TASK REQUIREMENTS: From the records below, extract only the lines running from the line with "Given: Open the 表示 view menu" to the line with "Click 加入愿望单 wishlist button", both lines included, reproducing them exactly.

--- MATERIAL TO PROCESS Enclosed Below ---

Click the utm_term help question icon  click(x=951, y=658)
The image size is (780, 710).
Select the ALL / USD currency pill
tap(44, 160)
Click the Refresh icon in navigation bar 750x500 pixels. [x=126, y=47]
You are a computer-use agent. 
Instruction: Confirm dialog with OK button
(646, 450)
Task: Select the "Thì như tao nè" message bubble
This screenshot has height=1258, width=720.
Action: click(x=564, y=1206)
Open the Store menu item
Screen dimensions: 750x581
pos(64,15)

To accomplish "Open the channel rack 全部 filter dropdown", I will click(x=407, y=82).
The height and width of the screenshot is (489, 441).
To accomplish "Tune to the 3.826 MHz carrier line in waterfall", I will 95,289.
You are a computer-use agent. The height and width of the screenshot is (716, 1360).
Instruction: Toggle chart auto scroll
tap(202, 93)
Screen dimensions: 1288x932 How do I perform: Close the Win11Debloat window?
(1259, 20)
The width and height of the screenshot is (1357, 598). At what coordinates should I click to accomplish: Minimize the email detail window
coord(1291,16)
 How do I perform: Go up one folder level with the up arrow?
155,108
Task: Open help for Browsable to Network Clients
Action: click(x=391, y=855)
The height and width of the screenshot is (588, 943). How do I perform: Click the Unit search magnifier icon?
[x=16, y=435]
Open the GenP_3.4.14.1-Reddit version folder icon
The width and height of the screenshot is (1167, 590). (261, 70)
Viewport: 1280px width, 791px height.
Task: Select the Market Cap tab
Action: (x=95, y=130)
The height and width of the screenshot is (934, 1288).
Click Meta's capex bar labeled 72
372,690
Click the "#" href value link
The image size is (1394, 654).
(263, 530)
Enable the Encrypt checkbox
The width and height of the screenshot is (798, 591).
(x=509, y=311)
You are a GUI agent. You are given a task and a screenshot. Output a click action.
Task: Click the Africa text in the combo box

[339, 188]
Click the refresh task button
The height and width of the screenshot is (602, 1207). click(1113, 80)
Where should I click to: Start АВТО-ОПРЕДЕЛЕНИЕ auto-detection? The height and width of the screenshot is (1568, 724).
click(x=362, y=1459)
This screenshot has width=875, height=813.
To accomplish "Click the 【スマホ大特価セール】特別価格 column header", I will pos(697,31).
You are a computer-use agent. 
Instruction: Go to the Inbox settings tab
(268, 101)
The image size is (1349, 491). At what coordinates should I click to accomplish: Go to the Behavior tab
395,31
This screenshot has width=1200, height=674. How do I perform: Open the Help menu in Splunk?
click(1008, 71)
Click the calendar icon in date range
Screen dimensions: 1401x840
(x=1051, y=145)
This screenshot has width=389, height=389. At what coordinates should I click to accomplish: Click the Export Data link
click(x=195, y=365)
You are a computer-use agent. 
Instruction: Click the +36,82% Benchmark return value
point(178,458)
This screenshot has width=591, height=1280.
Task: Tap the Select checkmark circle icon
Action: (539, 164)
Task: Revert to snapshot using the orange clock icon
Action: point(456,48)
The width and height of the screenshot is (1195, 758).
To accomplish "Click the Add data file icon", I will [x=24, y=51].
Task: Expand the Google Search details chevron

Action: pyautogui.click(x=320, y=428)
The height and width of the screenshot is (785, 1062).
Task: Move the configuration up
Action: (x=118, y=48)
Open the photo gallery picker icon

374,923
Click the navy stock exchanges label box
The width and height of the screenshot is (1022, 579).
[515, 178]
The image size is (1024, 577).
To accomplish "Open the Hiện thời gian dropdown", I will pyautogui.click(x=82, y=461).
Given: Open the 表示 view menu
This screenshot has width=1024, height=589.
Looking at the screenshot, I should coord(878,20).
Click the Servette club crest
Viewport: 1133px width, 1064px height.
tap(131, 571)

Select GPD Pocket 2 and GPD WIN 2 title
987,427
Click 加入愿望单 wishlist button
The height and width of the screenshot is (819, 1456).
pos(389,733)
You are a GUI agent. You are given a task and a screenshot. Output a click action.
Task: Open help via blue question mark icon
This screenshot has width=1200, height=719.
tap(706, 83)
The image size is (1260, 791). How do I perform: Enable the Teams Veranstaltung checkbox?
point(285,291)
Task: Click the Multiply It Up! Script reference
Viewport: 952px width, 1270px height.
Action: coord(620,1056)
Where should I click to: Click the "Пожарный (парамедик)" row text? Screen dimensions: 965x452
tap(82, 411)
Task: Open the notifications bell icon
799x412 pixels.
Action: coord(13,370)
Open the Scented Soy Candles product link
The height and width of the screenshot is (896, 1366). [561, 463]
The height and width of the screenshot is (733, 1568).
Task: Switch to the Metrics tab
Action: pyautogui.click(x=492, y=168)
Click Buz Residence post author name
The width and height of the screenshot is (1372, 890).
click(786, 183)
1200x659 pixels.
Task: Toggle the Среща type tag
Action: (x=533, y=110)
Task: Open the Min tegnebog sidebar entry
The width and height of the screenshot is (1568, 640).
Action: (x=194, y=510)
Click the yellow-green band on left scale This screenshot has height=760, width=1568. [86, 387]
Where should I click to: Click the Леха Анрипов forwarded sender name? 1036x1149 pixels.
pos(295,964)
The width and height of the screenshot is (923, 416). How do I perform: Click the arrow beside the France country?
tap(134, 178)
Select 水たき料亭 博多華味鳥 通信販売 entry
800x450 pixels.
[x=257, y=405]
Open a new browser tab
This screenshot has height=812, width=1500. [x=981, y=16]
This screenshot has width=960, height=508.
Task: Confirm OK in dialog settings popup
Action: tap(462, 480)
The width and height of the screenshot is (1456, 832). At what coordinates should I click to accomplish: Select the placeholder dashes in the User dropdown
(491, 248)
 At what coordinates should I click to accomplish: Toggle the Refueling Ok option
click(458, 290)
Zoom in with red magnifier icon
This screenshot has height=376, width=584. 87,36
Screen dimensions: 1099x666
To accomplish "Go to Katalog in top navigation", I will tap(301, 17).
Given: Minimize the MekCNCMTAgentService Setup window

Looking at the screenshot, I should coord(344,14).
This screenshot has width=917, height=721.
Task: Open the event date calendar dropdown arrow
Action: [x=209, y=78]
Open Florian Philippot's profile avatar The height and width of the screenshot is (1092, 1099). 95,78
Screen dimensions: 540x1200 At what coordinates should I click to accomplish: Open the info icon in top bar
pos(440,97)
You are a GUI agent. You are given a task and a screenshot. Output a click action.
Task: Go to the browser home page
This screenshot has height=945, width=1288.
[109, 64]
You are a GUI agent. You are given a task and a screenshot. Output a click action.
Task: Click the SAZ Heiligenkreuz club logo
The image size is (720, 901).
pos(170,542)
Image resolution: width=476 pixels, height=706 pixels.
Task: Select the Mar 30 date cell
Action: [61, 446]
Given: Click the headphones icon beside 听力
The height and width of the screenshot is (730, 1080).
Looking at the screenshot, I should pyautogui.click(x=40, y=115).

--- End of Enclosed MATERIAL TO PROCESS ---

EXPECTED ANSWER:
Given: Open the 表示 view menu
This screenshot has width=1024, height=589.
Looking at the screenshot, I should coord(878,20).
Click the Servette club crest
Viewport: 1133px width, 1064px height.
tap(131, 571)

Select GPD Pocket 2 and GPD WIN 2 title
987,427
Click 加入愿望单 wishlist button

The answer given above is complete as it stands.